[Item position entries]
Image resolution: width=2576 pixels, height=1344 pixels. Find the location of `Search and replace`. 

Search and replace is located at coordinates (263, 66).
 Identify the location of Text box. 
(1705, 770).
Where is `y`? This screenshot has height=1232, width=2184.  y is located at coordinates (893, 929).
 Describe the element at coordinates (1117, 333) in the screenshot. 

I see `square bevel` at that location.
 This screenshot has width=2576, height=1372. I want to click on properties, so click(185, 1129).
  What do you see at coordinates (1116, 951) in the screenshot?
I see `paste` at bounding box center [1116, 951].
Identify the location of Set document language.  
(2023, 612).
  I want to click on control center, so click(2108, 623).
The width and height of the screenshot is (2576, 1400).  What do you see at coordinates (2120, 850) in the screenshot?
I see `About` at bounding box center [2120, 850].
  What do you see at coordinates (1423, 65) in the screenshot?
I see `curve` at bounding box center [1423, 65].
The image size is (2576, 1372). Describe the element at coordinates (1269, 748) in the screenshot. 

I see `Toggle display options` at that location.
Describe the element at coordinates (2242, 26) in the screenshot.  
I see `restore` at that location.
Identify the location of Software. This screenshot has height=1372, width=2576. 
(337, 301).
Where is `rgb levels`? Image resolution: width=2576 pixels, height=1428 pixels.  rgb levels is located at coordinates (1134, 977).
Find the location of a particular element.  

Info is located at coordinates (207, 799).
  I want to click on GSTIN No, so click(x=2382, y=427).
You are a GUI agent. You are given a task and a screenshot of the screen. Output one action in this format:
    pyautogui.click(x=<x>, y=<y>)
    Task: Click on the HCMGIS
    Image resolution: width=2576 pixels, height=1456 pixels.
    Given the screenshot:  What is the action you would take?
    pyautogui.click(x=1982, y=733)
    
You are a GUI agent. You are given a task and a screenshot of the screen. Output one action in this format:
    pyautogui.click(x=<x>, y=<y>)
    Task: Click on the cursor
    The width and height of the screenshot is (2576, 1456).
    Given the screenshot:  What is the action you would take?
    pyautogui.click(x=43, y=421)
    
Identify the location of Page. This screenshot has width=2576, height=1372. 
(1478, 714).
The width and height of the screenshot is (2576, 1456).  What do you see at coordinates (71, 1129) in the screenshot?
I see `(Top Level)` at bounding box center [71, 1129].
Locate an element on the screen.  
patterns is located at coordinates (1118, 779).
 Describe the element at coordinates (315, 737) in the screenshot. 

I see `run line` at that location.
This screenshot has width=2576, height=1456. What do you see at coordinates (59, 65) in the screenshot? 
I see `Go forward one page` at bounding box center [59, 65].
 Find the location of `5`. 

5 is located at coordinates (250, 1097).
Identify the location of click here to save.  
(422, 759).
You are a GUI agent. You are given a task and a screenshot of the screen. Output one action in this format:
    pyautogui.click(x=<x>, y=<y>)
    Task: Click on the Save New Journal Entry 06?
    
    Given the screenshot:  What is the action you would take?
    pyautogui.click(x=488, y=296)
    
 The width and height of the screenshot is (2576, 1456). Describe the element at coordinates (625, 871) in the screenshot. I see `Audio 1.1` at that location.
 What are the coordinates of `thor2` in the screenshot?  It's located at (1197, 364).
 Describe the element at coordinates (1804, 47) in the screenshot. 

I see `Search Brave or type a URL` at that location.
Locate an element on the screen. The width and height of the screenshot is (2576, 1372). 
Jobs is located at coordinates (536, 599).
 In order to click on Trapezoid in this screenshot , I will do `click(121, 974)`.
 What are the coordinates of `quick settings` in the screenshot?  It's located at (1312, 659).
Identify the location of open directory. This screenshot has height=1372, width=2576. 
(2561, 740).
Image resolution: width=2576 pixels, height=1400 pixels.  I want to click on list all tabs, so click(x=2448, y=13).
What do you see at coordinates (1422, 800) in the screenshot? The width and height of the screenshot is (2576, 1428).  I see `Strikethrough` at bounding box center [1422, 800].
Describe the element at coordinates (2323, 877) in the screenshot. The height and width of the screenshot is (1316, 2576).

TASK PROMPT
Arrange the material above as a Markdown table with two columns, "Row" and "Text", giving each line its own numbered row and omitting blank lines.

THE OUTPUT
| Row | Text |
|---|---|
| 1 | Image resolution: width=2576 pixels, height=1344 pixels. Find the location of `Search and replace`.  |
| 2 | Search and replace is located at coordinates (263, 66). |
| 3 |  Identify the location of Text box.  |
| 4 | (1705, 770). |
| 5 | Where is `y`? This screenshot has height=1232, width=2184.  y is located at coordinates (893, 929). |
| 6 |  Describe the element at coordinates (1117, 333) in the screenshot.  |
| 7 | I see `square bevel` at that location. |
| 8 |  This screenshot has width=2576, height=1372. I want to click on properties, so click(185, 1129). |
| 9 |   What do you see at coordinates (1116, 951) in the screenshot? |
| 10 | I see `paste` at bounding box center [1116, 951]. |
| 11 | Identify the location of Set document language.   |
| 12 | (2023, 612). |
| 13 |   I want to click on control center, so click(2108, 623). |
| 14 | The width and height of the screenshot is (2576, 1400).  What do you see at coordinates (2120, 850) in the screenshot? |
| 15 | I see `About` at bounding box center [2120, 850]. |
| 16 |   What do you see at coordinates (1423, 65) in the screenshot? |
| 17 | I see `curve` at bounding box center [1423, 65]. |
| 18 | The image size is (2576, 1372). Describe the element at coordinates (1269, 748) in the screenshot.  |
| 19 | I see `Toggle display options` at that location. |
| 20 | Describe the element at coordinates (2242, 26) in the screenshot.   |
| 21 | I see `restore` at that location. |
| 22 | Identify the location of Software. This screenshot has height=1372, width=2576.  |
| 23 | (337, 301). |
| 24 | Where is `rgb levels`? Image resolution: width=2576 pixels, height=1428 pixels.  rgb levels is located at coordinates (1134, 977). |
| 25 | Find the location of a particular element.   |
| 26 | Info is located at coordinates (207, 799). |
| 27 |   I want to click on GSTIN No, so click(x=2382, y=427). |
| 28 | You are a GUI agent. You are given a task and a screenshot of the screen. Output one action in this format: |
| 29 |     pyautogui.click(x=<x>, y=<y>) |
| 30 |     Task: Click on the HCMGIS |
| 31 |     Image resolution: width=2576 pixels, height=1456 pixels. |
| 32 |     Given the screenshot:  What is the action you would take? |
| 33 |     pyautogui.click(x=1982, y=733) |
| 34 | You are a GUI agent. You are given a task and a screenshot of the screen. Output one action in this format: |
| 35 |     pyautogui.click(x=<x>, y=<y>) |
| 36 |     Task: Click on the cursor |
| 37 |     The width and height of the screenshot is (2576, 1456). |
| 38 |     Given the screenshot:  What is the action you would take? |
| 39 |     pyautogui.click(x=43, y=421) |
| 40 | Identify the location of Page. This screenshot has width=2576, height=1372.  |
| 41 | (1478, 714). |
| 42 | The width and height of the screenshot is (2576, 1456).  What do you see at coordinates (71, 1129) in the screenshot? |
| 43 | I see `(Top Level)` at bounding box center [71, 1129]. |
| 44 | Locate an element on the screen.   |
| 45 | patterns is located at coordinates (1118, 779). |
| 46 |  Describe the element at coordinates (315, 737) in the screenshot.  |
| 47 | I see `run line` at that location. |
| 48 | This screenshot has width=2576, height=1456. What do you see at coordinates (59, 65) in the screenshot?  |
| 49 | I see `Go forward one page` at bounding box center [59, 65]. |
| 50 |  Find the location of `5`.  |
| 51 | 5 is located at coordinates (250, 1097). |
| 52 | Identify the location of click here to save.   |
| 53 | (422, 759). |
| 54 | You are a GUI agent. You are given a task and a screenshot of the screen. Output one action in this format: |
| 55 |     pyautogui.click(x=<x>, y=<y>) |
| 56 |     Task: Click on the Save New Journal Entry 06? |
| 57 |     Given the screenshot:  What is the action you would take? |
| 58 |     pyautogui.click(x=488, y=296) |
| 59 |  The width and height of the screenshot is (2576, 1456). Describe the element at coordinates (625, 871) in the screenshot. I see `Audio 1.1` at that location. |
| 60 |  What are the coordinates of `thor2` in the screenshot?  It's located at (1197, 364). |
| 61 |  Describe the element at coordinates (1804, 47) in the screenshot.  |
| 62 | I see `Search Brave or type a URL` at that location. |
| 63 | Locate an element on the screen. The width and height of the screenshot is (2576, 1372).  |
| 64 | Jobs is located at coordinates (536, 599). |
| 65 |  In order to click on Trapezoid in this screenshot , I will do `click(121, 974)`. |
| 66 |  What are the coordinates of `quick settings` in the screenshot?  It's located at (1312, 659). |
| 67 | Identify the location of open directory. This screenshot has height=1372, width=2576.  |
| 68 | (2561, 740). |
| 69 | Image resolution: width=2576 pixels, height=1400 pixels.  I want to click on list all tabs, so click(x=2448, y=13). |
| 70 | What do you see at coordinates (1422, 800) in the screenshot? The width and height of the screenshot is (2576, 1428).  I see `Strikethrough` at bounding box center [1422, 800]. |
| 71 | Describe the element at coordinates (2323, 877) in the screenshot. The height and width of the screenshot is (1316, 2576). |